Q1: Once i collect the files from network drive (this will be done by Collector later on). What is your opinion should i make xmlparser class to handle many files or just one? If the second option then as you can see i created already many xmlparser instances (1 instance per each file), however i am not sure here maybe should i have xmlparser prepared for all files and then call it just once?

Q2: Regarding the for each loop i parametrized common type as EtlParser to pass diffrent specific parsers (is it ok by the way?). Can you explain me how it's possible specific parser within the loop is seen as passed object type - for instance i passed XmlParser and within i see it as well - i thought that when passing specific parser e.g XmlParser through parameter (his parent - EtlParser) it becomes EtlParser and i have to cast it again to XmlParser again inside loop. Would like to understand that.

Q3: As long as i know definition of interfaces e.g "Need to provide common functionality to unrelated classes" what in my example code is real benefit as all of my specific parsers uses the same interfaces at the end? All can open, read, transform and save...

Q4: As you see i have 3 specific parser classes: CsvParser, XmlParser, TxtParser inheriting from their base EtlParser class. Wouldn't it be better to make one parser class and instead make interface IXml, ITxt, ICsv which will be implemented? At this moment i think what i have is proper.

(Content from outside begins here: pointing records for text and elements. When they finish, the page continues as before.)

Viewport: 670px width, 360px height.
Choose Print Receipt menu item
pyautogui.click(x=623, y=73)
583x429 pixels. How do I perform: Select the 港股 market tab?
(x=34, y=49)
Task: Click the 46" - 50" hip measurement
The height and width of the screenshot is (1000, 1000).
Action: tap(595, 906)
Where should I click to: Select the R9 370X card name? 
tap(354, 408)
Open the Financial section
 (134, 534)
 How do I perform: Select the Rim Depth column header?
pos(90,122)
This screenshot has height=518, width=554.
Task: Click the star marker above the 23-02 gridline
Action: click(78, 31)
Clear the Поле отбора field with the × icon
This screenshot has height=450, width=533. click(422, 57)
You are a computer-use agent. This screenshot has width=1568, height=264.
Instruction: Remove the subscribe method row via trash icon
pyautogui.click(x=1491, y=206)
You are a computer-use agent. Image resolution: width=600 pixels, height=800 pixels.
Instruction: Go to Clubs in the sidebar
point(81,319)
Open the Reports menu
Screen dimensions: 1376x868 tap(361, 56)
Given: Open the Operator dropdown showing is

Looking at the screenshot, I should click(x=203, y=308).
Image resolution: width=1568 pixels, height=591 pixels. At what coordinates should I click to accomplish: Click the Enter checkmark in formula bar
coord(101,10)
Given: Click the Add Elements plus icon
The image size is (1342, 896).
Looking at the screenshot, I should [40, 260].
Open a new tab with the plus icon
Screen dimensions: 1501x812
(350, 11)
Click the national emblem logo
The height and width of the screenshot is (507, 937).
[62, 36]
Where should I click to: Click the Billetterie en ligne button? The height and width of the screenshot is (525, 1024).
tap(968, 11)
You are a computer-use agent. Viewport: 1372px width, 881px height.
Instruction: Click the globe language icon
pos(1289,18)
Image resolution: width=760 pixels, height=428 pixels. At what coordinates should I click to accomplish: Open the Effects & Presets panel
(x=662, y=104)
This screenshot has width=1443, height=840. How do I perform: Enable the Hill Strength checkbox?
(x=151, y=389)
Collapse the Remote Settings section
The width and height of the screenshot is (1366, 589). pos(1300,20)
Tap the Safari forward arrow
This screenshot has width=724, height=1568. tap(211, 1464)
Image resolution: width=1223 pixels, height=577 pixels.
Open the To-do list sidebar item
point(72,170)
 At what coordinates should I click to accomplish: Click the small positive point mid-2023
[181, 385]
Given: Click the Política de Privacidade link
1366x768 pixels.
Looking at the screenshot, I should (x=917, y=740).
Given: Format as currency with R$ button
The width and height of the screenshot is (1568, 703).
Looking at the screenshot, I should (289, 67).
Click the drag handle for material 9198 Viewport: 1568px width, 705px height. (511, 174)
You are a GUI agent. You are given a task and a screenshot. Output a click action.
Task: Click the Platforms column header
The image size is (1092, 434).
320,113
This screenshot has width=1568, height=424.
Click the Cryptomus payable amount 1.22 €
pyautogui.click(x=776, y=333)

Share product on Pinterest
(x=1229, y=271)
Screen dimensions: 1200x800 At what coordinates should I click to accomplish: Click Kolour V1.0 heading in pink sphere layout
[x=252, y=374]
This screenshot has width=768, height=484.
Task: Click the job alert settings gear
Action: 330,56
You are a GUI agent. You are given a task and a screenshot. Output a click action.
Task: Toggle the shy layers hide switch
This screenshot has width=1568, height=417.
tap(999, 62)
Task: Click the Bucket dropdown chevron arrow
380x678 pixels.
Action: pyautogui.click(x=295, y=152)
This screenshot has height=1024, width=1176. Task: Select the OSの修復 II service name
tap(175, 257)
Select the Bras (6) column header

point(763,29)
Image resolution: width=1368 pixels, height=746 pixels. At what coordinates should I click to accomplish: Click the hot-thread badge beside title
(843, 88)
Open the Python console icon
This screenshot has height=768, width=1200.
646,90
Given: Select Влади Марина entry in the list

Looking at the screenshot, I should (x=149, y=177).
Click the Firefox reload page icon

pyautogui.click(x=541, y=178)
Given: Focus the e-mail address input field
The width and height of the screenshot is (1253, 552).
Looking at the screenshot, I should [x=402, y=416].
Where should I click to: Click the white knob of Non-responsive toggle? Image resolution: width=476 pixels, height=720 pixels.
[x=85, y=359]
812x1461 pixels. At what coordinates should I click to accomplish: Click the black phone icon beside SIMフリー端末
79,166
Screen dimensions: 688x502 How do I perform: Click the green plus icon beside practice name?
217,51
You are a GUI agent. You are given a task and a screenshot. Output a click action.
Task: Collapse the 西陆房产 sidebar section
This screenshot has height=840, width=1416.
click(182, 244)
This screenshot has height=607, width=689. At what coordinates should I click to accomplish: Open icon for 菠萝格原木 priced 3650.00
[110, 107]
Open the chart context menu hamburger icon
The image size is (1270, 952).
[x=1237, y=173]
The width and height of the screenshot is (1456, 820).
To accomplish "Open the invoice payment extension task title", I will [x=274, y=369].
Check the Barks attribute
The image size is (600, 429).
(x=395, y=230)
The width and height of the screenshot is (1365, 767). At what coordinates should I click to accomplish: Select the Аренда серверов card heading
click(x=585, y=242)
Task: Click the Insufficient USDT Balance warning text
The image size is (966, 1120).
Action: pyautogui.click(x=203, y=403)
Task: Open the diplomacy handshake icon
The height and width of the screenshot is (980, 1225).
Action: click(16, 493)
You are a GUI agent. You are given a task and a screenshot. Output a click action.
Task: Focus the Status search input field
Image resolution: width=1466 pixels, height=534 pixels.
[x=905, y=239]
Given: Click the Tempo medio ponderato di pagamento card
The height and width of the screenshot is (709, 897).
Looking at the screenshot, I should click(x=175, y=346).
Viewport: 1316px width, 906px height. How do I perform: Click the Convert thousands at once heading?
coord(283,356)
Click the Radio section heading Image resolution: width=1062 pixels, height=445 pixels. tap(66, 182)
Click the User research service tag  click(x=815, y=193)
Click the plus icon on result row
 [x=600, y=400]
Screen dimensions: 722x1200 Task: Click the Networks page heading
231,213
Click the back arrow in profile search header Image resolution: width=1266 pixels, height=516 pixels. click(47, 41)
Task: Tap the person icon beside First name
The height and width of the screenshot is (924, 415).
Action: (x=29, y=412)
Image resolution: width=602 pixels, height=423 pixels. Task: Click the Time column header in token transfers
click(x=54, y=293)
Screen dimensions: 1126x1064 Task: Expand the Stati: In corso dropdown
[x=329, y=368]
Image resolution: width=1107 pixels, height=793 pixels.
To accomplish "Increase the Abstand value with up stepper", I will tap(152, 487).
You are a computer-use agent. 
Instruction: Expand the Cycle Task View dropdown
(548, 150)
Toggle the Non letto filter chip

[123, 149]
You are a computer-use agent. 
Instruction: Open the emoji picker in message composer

Q5: Why in the Main method i cannot do: parser.SaySomething() However when i look at parser item it shows exactly correct type.

Q6: Any ideas, advices to my current code besides?

\$\endgroup\$

    1 Answer 1

    3
    \$\begingroup\$

    Q1: It takes nanoseconds to create an object and milliseconds to access a file; i.e. roughly one million times longer! Don't try to optimize things that will have absolutely no noticeable effect at the expense of clarity!

    Q2: Since XmlParser has no methods specific to XmlParser (i.e. existing only in XmlParser), there is no advantage in casting the object to it. But since the base class EtlParser does not implement the interfaces, you must cast the object to these interfaces (what you are doing).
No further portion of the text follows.